Edward Weidenfeld, a partner with Maryland Cultivation and Processing, one of the companies suing the commission, said the state’s system is good in that applications are ranked by a disinterested but knowledgeable third party. But he said the state erred in giving the commission too much power to ignore the rankings. Commissioners, he said, should only step in to ensure the identifying information from an application doesn’t disqualify a business, such as including someone with a criminal record.
How an application is designed can have unintended consequences. In Massachusetts, for example, the state required medical marijuana dispensaries to form as nonprofits and get letters of support from the towns where they were hoping to open. In some cases, the nonprofits, which don’t pay property taxes under state law, agreed to make payments to the towns or turn over a percentage of sales to help cover a town’s costs, such as extra policing.
Those agreements became expensive for some businesses. According to reporting by the Boston Globe, a dispensary in Worcester agreed to pay $450,000 over three years, and another in Salem agreed to pay more than $82,000 the first year. A dispensary in Southborough agreed to pay a portion of its sales and contribute $50,000 annually toward substance abuse and mental health programs.
“Word got out fairly quickly,” among mayors and city councilmen, industry consultant Krane said. “They all started trying to outdo each other in terms of how much they could get in hosting agreements. It’s where some people have been crying extortion.”
Massachusetts voters also recently approved recreational marijuana in a ballot measure that many elected officials said was flawed. A new commission created by the measure is directed to give licenses to companies with “the most experience operating medical marijuana treatment centers and then by lottery among qualified applicants.”
The number of licenses states choose to award can change the way businesses pursue them.

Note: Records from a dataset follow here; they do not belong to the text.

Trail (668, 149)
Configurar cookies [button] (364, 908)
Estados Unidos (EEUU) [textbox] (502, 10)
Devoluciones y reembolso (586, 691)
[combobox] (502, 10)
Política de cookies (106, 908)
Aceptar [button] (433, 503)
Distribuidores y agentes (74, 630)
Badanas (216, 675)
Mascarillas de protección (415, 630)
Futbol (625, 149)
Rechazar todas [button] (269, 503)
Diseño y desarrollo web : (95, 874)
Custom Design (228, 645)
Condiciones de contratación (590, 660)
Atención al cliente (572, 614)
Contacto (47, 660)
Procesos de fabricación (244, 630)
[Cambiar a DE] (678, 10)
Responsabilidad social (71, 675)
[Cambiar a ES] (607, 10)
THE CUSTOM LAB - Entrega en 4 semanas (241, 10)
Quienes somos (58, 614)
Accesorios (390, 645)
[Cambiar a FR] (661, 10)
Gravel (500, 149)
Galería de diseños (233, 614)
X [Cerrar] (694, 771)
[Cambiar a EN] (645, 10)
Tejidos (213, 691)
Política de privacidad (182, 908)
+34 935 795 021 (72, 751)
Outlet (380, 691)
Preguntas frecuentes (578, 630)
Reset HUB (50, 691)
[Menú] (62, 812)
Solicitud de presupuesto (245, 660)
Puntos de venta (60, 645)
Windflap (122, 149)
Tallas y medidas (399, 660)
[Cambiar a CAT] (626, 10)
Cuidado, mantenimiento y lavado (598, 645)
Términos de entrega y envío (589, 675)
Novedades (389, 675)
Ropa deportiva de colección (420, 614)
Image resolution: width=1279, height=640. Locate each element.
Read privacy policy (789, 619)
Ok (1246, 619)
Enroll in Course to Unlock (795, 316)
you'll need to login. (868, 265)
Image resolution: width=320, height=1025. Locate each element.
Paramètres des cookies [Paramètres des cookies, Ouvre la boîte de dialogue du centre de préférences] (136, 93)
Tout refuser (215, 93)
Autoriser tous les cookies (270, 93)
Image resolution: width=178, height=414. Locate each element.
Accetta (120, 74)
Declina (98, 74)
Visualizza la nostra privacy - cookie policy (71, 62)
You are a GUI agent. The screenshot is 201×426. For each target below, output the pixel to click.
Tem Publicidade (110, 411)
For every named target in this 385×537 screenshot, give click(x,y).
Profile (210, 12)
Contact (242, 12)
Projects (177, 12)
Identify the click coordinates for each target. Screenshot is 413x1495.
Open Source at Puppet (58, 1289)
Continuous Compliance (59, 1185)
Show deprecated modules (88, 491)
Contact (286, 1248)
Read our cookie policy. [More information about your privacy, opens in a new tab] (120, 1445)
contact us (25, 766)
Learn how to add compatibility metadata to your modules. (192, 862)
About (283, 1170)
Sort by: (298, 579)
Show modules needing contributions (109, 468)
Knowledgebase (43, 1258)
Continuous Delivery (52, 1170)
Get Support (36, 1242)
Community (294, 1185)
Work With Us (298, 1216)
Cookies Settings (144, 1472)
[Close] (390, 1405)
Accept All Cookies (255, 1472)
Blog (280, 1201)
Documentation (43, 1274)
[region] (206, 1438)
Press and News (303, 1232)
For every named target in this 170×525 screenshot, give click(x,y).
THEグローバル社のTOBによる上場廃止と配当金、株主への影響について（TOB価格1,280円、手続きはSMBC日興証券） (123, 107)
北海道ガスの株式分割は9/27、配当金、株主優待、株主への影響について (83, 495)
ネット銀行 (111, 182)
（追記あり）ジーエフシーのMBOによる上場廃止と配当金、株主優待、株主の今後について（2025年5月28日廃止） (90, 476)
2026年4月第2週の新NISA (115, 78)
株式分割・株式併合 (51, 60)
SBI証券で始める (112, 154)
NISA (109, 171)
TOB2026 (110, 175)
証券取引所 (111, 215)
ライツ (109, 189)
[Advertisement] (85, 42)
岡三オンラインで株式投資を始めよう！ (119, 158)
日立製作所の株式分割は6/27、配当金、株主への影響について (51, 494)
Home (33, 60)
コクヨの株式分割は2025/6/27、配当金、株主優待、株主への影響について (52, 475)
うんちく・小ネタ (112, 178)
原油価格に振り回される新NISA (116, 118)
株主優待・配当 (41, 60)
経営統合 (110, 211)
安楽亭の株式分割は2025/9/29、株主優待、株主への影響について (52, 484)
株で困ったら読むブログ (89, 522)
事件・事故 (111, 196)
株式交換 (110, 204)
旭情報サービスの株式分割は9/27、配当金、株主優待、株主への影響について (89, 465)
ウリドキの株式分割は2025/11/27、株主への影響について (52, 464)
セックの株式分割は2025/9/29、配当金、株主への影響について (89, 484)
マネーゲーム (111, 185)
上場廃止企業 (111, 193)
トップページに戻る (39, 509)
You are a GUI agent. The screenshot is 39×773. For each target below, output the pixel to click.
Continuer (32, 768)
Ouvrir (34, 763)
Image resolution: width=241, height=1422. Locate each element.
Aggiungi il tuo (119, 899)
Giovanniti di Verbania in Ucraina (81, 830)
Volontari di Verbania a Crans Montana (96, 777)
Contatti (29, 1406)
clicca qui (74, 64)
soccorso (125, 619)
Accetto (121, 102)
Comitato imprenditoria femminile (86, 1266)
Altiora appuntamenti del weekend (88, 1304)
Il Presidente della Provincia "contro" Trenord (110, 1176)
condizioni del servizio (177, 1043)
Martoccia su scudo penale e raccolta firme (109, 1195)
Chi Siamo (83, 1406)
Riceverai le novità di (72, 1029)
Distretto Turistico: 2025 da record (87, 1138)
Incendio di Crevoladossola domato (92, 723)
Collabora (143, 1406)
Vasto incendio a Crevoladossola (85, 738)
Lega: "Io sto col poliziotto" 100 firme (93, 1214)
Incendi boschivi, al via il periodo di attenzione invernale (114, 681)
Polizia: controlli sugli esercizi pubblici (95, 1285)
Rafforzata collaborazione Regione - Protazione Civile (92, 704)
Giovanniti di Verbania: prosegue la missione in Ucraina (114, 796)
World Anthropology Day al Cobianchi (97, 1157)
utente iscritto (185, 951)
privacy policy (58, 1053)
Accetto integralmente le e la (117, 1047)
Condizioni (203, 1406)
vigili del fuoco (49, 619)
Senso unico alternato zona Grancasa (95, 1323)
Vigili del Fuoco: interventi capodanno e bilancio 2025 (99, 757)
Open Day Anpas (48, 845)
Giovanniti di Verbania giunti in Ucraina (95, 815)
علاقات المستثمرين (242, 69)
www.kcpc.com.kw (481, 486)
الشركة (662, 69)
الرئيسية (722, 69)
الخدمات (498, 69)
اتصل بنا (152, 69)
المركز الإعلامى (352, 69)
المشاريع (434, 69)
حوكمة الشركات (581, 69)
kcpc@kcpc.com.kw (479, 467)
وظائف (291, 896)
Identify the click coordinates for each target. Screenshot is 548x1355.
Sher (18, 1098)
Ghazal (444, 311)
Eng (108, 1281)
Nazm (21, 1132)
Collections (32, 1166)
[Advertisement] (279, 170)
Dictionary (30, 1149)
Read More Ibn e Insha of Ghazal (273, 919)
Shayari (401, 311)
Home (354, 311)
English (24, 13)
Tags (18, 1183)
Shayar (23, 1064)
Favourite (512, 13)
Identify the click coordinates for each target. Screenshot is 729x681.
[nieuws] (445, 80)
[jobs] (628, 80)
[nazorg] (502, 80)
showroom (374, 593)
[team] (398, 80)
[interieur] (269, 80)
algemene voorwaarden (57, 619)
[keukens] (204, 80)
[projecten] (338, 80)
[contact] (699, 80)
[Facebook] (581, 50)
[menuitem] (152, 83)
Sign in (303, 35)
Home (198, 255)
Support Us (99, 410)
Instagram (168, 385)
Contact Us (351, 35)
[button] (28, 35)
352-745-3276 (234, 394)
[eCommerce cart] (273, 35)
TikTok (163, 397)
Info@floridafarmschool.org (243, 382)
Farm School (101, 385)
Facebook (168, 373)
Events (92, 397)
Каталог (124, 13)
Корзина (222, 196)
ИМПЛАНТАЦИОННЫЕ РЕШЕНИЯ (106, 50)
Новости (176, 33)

States that don’t limit their licenses may give out hundreds of them to businesses the state views as qualified. Krane said these states regulate marijuana more like a pharmacy, making sure applicants meet strict standards before they are allowed to open. Colorado has given medical marijuana licenses to more than 500 centers and nearly 800 growers, which are licensed separately from those in the recreational market. States with a cap on licenses often give out fewer than 10 in a highly competitive process.
“It creates these incentives for organizations to spend more time drumming up capital and political influence so that they can corner these licenses that give them this huge market share, rather than developing the best business or best model for taking care of patients,” West of the Cannabis Association said. “In other states, it’s a little less clear that any one license is a golden ticket worth bending the rules to get.”
Costa Farms, the company that sued over Florida’s plan for a lottery, later became one of the companies on a panel designed to help write Florida’s medical marijuana regulations. According to the Miami Herald, a last-minute addition to a House bill requiring that licensees be in business since 1984 — the earliest year Costa Farms has documentation of being a registered nursery — would have made it difficult for other companies to get a license. Pedro Freyre with Costa Farms said the company did not lobby for the provision.
Industry advocates say the most important thing is just having enough licenses that patients don’t have to travel far to get the medicine they need.
Florida initially planned to have five licenses, though more are being added as nurseries sue the state. Krane said just a few licenses for a state can make sense when prescriptions are limited to noneuphoric marijuana for a small set of diseases, as is the case there.
But Freyre said such restrictions also help ensure the program stays strictly medical.
“Policymakers’ approach has been, ‘We don’t want recreational by another name,’ which is what has happened in other states with sort of a wink, wink, nudge, nudge,” he said.